## Brief
Go through the records below and return each line that has "help" in it.

## Input data
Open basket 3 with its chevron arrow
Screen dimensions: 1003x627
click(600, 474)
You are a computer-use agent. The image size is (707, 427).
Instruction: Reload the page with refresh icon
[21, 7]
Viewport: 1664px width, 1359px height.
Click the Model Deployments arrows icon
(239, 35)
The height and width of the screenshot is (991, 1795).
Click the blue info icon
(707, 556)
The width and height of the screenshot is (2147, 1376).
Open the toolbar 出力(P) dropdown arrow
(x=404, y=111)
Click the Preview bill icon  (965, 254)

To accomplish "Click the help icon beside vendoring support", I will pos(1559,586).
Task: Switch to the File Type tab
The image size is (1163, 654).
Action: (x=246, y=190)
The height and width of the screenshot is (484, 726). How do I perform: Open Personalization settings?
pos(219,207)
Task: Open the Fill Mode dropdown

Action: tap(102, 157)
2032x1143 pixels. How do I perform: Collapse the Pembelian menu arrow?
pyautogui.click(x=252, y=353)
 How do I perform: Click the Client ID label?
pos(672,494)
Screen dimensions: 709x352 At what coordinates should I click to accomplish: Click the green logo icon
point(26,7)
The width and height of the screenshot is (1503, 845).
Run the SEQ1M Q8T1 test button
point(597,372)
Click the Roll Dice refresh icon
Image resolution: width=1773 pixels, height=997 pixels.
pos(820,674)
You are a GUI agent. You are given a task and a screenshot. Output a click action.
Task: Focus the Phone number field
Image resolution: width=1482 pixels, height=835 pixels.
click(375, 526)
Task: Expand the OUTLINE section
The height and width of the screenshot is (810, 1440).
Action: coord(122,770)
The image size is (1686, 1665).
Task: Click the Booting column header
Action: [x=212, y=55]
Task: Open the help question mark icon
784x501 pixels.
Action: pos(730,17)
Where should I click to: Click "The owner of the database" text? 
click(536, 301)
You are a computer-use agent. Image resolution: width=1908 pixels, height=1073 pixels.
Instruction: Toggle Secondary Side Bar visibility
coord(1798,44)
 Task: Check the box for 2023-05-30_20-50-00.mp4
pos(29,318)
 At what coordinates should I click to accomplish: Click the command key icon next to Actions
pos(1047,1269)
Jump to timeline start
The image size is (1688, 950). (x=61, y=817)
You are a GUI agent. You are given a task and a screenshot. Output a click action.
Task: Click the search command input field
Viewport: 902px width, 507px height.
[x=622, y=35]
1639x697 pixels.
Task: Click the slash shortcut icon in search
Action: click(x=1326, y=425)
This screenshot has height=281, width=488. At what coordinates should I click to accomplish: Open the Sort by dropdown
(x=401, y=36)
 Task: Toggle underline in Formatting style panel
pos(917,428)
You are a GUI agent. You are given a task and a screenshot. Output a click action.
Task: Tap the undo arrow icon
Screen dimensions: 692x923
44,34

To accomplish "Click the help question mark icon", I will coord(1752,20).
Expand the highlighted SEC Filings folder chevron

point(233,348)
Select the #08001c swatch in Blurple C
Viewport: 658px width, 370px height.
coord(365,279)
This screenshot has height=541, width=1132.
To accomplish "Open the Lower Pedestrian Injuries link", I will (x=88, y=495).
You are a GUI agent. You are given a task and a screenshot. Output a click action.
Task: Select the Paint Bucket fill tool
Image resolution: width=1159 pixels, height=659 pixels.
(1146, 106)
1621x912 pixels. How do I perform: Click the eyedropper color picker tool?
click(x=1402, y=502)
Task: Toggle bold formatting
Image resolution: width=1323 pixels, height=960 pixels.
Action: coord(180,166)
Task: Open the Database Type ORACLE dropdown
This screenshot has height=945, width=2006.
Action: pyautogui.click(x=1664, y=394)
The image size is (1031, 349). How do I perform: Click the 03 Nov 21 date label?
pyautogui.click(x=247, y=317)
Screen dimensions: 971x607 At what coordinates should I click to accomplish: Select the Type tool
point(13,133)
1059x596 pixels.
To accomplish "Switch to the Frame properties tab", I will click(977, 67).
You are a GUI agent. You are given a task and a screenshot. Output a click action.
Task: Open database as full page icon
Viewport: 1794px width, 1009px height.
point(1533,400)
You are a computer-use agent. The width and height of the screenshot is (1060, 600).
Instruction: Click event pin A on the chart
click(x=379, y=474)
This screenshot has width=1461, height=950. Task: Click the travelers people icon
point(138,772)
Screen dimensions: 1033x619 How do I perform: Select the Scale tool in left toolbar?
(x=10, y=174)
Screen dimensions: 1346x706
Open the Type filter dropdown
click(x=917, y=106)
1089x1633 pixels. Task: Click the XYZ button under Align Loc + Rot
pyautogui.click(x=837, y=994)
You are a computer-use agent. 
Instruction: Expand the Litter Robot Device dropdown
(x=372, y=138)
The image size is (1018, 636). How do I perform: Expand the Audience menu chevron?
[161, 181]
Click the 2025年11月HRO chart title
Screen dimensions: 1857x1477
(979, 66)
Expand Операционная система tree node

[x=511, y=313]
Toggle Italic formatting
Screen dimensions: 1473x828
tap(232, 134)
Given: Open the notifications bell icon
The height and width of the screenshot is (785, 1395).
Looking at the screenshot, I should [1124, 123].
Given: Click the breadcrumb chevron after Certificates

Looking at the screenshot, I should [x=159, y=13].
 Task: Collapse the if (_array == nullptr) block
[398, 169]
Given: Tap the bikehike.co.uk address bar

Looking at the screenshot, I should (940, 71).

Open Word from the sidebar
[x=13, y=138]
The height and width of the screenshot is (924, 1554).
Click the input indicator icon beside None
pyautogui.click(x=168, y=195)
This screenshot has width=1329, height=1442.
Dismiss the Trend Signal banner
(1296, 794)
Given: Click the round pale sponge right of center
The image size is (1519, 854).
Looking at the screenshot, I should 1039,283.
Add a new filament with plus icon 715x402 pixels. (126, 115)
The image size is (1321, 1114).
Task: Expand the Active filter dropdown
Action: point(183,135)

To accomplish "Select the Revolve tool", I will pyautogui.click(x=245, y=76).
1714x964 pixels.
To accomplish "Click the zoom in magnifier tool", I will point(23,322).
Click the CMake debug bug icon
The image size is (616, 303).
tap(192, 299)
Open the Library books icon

## Response to the exercise
To accomplish "Click the help icon beside vendoring support", I will pos(1559,586).
Task: Open the help question mark icon
To accomplish "Click the help question mark icon", I will coord(1752,20).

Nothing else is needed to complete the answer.